The Queen Mother visits the Manor Gardens Centre in 1948 with Lady Crosfield
Right: The Queen Mother paying a visit to the playgroup 40 years later; left: Phillip Watson
Published: 29 June, 2012
by PETER GRUNER
ONE of Islington’s oldest charities – whose patron was the late Queen Mother – is about to celebrate 100 years of service to the community.
Manor Gardens Welfare Trust, which opened in 1913 as a “school for poor mothers”, is also the new Mayor of Islington, Councillor Jilani Chowdhury’s charity of the year.
Pioneering welfare worker Florence Keen (1868-1942), known as the “angel of Islington” launched the organisation at a time when one in 10 babies was dying from preventable conditions soon after birth. The charity, which became internationally famed for its welfare work, was often compared to Toynbee Hall in Whitechapel.
A green plaque in memory of Ms Keen OBE will be placed outside the offices of the organisation in Manor Gardens, off Holloway Road, during the centenary celebrations which begin later this year. Many local people speak warmly of the Queen Mother’s visits to the centre, particularly at Christmas time when she gave out presents to the children. She visited for the last time, aged 97, four years before she died in 2002.
The Royal figure became involved in the charity through a friend, Lady Crosfield, who was the wife of the chairman of Highgate School.
A series of tennis tournaments, fetes and other events, were organised by the wealthy residents of Highgate at the turn of the century to raise funds for the trust. Today the charity employs 20 full- and part-time staff and provides essential health and welfare advice for the hundreds of people who come through its doors on a weekly basis.
Speaking this week, chief executive Philip Watson, 51, said the trust, like many charities today, is struggling to survive.
“At the time the charity was set up babies were dying soon after birth and people in Islington wanted to do something. Islington was a bit like today with rich people living alongside the poor,” he said.
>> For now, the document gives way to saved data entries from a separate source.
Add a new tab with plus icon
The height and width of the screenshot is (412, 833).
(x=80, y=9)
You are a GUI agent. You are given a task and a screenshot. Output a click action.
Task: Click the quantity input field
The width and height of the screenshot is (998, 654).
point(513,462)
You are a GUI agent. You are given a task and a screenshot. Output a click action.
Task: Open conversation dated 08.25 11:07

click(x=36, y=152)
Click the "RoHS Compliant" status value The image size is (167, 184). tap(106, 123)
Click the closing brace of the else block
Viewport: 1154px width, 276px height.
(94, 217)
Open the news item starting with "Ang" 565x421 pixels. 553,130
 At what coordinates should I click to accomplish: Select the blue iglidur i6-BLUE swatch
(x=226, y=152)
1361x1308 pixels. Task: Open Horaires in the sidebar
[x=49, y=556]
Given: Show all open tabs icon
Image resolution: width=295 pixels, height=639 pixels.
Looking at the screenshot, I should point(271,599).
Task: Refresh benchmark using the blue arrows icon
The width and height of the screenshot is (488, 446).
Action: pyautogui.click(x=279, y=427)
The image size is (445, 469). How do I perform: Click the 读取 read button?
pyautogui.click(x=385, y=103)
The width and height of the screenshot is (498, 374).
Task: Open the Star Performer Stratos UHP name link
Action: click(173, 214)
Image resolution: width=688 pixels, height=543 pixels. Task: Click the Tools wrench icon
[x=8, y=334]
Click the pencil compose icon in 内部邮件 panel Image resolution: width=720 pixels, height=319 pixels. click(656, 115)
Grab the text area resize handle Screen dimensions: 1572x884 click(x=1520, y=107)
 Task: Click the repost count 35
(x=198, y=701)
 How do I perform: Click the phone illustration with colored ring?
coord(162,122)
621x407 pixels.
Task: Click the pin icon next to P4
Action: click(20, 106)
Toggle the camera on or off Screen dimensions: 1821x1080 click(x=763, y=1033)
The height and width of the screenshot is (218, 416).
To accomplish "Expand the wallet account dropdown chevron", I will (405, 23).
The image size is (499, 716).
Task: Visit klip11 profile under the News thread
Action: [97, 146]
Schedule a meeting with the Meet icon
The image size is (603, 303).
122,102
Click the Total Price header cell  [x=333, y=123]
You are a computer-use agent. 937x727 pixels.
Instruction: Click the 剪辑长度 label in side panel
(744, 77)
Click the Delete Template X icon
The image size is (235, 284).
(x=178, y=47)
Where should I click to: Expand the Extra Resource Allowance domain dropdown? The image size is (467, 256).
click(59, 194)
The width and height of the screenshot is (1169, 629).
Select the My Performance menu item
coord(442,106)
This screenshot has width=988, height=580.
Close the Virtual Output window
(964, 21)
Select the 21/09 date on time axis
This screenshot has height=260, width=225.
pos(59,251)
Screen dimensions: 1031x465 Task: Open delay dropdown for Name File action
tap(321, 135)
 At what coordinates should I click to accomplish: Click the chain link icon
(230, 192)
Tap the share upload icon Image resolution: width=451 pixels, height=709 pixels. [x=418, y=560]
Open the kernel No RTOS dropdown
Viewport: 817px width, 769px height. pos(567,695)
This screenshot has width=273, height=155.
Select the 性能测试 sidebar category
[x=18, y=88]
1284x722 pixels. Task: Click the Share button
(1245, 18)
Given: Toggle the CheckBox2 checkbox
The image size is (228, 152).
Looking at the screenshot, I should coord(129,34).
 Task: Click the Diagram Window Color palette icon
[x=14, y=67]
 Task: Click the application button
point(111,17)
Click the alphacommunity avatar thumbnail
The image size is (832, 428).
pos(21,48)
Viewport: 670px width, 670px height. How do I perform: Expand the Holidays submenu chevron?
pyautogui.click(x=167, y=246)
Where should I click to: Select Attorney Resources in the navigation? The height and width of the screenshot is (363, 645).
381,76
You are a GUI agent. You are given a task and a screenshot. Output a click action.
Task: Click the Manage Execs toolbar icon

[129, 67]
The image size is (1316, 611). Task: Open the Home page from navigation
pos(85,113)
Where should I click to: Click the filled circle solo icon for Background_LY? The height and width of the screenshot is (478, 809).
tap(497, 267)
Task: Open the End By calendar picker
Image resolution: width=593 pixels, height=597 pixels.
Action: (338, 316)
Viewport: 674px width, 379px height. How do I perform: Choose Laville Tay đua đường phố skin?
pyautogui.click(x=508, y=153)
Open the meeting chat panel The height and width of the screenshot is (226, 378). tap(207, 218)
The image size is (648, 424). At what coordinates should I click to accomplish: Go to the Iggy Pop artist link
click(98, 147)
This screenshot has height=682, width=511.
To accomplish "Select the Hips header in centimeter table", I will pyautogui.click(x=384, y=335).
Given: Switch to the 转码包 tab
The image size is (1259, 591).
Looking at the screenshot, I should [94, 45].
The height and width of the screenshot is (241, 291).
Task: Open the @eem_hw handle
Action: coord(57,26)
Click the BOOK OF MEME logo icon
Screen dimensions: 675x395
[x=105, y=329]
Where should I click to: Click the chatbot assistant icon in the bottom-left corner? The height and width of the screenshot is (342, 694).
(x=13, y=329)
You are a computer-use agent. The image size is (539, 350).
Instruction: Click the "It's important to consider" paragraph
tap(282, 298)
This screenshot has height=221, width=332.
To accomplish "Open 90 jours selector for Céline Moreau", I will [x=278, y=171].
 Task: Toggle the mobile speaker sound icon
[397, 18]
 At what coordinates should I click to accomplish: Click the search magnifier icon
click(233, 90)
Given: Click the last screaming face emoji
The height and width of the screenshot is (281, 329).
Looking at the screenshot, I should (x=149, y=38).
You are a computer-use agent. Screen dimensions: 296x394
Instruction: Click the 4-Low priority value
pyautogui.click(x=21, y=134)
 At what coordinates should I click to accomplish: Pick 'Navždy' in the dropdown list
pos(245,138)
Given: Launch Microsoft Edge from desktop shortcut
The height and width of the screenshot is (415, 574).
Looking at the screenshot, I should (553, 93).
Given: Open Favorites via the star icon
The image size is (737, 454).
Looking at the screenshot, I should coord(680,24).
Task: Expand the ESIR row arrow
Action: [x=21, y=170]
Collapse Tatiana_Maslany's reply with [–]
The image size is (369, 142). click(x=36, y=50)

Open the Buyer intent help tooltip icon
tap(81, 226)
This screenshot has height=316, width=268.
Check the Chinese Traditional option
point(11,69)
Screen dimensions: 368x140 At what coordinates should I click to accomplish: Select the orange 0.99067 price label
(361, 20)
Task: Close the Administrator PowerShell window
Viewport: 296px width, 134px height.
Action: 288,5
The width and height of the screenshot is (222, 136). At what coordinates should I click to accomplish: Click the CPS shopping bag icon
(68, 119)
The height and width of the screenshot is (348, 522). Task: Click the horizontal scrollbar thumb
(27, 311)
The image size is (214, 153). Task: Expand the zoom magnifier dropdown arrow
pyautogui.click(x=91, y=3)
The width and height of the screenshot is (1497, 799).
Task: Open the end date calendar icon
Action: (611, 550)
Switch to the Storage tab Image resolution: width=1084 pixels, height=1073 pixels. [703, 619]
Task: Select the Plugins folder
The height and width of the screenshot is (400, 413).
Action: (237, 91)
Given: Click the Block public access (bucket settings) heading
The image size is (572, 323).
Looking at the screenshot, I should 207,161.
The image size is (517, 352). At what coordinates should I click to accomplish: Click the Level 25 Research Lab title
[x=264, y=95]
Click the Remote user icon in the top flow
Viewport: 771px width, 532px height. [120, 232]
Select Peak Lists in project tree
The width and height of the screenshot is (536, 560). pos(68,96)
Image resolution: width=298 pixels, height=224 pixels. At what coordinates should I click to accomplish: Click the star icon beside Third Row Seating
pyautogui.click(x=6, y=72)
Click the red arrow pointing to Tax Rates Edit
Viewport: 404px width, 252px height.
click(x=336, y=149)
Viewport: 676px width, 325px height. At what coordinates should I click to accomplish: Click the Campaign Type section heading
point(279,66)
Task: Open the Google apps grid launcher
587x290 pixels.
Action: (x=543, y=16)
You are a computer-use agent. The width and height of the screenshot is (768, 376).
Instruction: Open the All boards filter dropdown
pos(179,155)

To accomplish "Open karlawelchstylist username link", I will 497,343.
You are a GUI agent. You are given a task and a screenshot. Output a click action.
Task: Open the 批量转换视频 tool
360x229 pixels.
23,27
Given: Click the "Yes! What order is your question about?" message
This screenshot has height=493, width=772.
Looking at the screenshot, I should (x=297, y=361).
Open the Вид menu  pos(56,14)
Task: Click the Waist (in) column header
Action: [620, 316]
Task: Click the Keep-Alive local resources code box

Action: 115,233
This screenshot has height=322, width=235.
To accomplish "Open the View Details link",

“Today there are still huge social problems. Families are struggling to cope in the recession, old people are often lonely and isolated, and people need help and support.”
Manor Gardens also acts as an umbrella for other organisations including Islington People’s Rights, Age Concern and a stroke club.
Mr Watson said the charity is launching a million pound appeal to secure its future.
“Nothing is guaranteed in today’s difficult climate,” he said.
“Already several services which we provide have been closed or cut back due to lack of funding.”